Collected data entries.

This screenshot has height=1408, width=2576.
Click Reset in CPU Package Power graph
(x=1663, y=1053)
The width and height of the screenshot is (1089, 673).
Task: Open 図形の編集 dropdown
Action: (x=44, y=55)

Written request.
Can you rewrite the listing as a JSON list of strings, one string per line, with blank lines left out?

Written reply.
[
  "This screenshot has height=1408, width=2576.",
  "Click Reset in CPU Package Power graph",
  "(x=1663, y=1053)",
  "The width and height of the screenshot is (1089, 673).",
  "Task: Open 図形の編集 dropdown",
  "Action: (x=44, y=55)"
]